Feb 5,2021 / News / E-Bulletin

by Natalie Scott, Director; and Kyra South, Associate

In the wake of the recent Mirror Trading International Proprietary Limited debacle, the Financial Sector Conduct Authority (“FSCA“) has again cautioned investors against investing in crypto assets, which are currently not regulated by the FSCA. In a press release issued by the FSCA on 4 February 2021, investors were warned of a number of high risks associated with investing in crypto assets, which include the following –

  • crypto investment firms (i) overstate the amount of expected returns on investments and (ii) understate the high risks and price volatility associated with crypto asset investments;
  • once an investor has invested in crypto assets, there is no guarantee that said investor will receive his/ her/ its initial investment back, and as such, investors must be prepared to lose 100% of his/ her/ its investment; and
  • unlike fiat currencies and other commodities, the price of crypto assets is exclusively determined by consumer sentiment, which results in high price volatility.
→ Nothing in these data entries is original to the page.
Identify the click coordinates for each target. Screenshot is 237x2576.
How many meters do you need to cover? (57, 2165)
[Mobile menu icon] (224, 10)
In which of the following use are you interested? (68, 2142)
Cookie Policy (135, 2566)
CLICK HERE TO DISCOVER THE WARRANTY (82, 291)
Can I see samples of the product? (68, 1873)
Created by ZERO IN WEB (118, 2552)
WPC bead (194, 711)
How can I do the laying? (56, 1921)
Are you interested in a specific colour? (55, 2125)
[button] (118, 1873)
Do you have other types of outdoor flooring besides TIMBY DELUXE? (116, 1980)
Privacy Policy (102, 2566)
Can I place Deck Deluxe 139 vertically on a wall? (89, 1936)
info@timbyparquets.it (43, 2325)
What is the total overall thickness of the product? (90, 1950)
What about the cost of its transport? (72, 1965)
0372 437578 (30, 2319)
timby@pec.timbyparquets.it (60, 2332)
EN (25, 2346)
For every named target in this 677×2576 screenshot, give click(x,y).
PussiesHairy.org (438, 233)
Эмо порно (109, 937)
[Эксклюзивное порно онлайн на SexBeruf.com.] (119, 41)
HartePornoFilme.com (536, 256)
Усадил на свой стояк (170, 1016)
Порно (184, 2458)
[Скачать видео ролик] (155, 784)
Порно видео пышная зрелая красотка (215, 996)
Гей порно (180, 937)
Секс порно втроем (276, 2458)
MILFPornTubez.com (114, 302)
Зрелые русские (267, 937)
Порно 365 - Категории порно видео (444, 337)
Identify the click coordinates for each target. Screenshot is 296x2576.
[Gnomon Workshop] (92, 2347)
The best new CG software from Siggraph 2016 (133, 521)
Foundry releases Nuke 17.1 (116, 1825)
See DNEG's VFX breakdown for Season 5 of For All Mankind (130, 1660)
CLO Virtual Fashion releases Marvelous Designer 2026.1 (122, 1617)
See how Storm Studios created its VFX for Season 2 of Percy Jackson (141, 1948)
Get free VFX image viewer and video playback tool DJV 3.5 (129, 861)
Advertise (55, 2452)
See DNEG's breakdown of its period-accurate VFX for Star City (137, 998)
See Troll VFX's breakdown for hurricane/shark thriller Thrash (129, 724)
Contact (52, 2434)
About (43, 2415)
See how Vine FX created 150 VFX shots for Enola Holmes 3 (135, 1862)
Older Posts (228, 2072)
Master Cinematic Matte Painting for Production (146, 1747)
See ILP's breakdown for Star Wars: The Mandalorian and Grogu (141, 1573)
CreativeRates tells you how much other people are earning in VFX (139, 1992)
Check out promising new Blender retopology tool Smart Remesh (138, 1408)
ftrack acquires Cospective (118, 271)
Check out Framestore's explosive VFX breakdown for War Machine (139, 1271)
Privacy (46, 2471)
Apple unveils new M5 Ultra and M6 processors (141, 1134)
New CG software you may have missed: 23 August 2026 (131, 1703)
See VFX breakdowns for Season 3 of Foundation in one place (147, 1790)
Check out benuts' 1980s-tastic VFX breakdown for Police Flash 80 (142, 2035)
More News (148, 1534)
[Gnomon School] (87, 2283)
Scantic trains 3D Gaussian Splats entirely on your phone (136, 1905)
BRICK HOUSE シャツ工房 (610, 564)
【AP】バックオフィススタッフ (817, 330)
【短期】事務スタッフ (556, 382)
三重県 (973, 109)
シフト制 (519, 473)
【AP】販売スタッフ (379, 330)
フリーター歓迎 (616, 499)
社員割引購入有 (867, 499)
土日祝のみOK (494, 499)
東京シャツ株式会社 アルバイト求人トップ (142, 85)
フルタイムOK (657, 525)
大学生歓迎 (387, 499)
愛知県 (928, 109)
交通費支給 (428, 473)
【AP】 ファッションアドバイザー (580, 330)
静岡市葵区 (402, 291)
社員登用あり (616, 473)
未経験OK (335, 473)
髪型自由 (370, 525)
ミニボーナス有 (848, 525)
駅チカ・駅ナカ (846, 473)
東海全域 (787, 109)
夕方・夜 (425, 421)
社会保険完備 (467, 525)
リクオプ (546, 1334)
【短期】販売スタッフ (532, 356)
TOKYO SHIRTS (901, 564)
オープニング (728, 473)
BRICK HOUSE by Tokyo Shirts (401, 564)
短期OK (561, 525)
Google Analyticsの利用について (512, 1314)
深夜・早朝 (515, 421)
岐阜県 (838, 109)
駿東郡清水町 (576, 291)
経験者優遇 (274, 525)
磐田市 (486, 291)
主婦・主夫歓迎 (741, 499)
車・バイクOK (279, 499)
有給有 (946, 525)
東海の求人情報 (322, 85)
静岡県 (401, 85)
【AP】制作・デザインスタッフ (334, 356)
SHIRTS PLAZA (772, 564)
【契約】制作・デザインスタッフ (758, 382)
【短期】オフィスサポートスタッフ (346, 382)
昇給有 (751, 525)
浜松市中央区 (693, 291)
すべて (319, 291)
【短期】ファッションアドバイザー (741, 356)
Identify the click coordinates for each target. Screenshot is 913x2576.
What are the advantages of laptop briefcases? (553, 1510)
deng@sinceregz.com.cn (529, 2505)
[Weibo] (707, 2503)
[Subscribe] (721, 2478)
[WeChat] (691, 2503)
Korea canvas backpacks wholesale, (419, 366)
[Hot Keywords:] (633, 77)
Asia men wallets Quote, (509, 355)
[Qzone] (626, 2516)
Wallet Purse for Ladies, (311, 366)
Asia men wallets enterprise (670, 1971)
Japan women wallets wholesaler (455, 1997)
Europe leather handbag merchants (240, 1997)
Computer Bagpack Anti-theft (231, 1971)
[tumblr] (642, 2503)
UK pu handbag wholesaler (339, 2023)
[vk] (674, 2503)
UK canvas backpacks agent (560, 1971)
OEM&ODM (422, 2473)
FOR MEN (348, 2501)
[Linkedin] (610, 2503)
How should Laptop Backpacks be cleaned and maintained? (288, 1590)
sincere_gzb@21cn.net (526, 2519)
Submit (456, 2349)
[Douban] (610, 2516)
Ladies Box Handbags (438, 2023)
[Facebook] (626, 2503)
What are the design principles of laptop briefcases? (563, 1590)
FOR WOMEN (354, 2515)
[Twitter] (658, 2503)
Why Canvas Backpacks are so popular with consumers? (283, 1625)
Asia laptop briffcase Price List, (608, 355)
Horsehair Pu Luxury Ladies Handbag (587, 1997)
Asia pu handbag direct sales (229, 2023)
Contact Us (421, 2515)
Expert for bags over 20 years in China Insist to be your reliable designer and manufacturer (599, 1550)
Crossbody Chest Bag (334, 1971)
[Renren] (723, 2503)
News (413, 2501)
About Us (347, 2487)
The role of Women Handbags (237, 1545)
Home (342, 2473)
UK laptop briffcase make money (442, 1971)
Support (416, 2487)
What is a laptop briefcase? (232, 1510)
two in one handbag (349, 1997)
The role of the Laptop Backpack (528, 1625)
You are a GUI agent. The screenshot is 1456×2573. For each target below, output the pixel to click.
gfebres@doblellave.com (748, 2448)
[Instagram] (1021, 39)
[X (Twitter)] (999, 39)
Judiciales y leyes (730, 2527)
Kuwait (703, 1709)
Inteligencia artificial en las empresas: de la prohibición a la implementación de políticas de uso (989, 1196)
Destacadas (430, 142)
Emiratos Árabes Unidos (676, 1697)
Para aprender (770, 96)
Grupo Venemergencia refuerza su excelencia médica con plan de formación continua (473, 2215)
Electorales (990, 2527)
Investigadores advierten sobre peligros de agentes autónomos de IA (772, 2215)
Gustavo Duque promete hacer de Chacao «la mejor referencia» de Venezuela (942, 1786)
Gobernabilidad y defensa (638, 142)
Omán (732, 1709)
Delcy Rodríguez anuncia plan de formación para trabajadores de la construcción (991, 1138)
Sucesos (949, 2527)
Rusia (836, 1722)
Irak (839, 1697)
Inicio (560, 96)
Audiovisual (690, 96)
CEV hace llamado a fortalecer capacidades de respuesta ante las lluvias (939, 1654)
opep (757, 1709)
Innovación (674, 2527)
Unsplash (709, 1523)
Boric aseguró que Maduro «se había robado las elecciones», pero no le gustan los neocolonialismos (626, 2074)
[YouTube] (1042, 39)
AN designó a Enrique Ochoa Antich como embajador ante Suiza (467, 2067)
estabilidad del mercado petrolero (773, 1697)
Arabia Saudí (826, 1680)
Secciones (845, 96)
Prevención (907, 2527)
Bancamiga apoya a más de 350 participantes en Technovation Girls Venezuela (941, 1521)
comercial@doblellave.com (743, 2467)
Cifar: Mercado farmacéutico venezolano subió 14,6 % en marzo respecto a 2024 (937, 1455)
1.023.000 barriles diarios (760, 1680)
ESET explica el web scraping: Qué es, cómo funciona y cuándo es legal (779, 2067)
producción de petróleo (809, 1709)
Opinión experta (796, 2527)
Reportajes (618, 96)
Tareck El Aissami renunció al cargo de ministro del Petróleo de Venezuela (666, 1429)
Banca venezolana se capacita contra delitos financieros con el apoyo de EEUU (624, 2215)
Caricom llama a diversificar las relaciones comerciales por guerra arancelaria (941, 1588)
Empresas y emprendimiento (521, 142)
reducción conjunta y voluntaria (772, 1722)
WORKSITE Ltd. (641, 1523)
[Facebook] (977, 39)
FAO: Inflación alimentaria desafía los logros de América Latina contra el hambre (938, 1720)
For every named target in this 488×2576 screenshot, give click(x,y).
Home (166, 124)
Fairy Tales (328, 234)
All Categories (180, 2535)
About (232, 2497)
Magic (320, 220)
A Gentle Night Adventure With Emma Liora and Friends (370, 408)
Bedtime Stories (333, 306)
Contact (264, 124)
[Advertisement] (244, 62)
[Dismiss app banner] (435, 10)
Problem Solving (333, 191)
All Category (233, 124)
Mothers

On 20 November 2020, the FSCA published a draft declaration in which the FSCA proposes to regulate crypto assets by bringing crypto assets within the ambit of the definition of “financial product” in Section 1 of the Financial Advisory and Intermediary Services Act 37 of 2002 (“Draft Declaration“)[1]. The publication of the Draft Declaration is indicative of the increasing number of South African investors who are opting to invest in crypto assets without the protection typically afforded to South African investors, which leaves said investors vulnerable to unlicensed, unqualified and/or unscrupulous service providers.

To quote the FSCA, “if an investment looks too good to be true, it usually is“.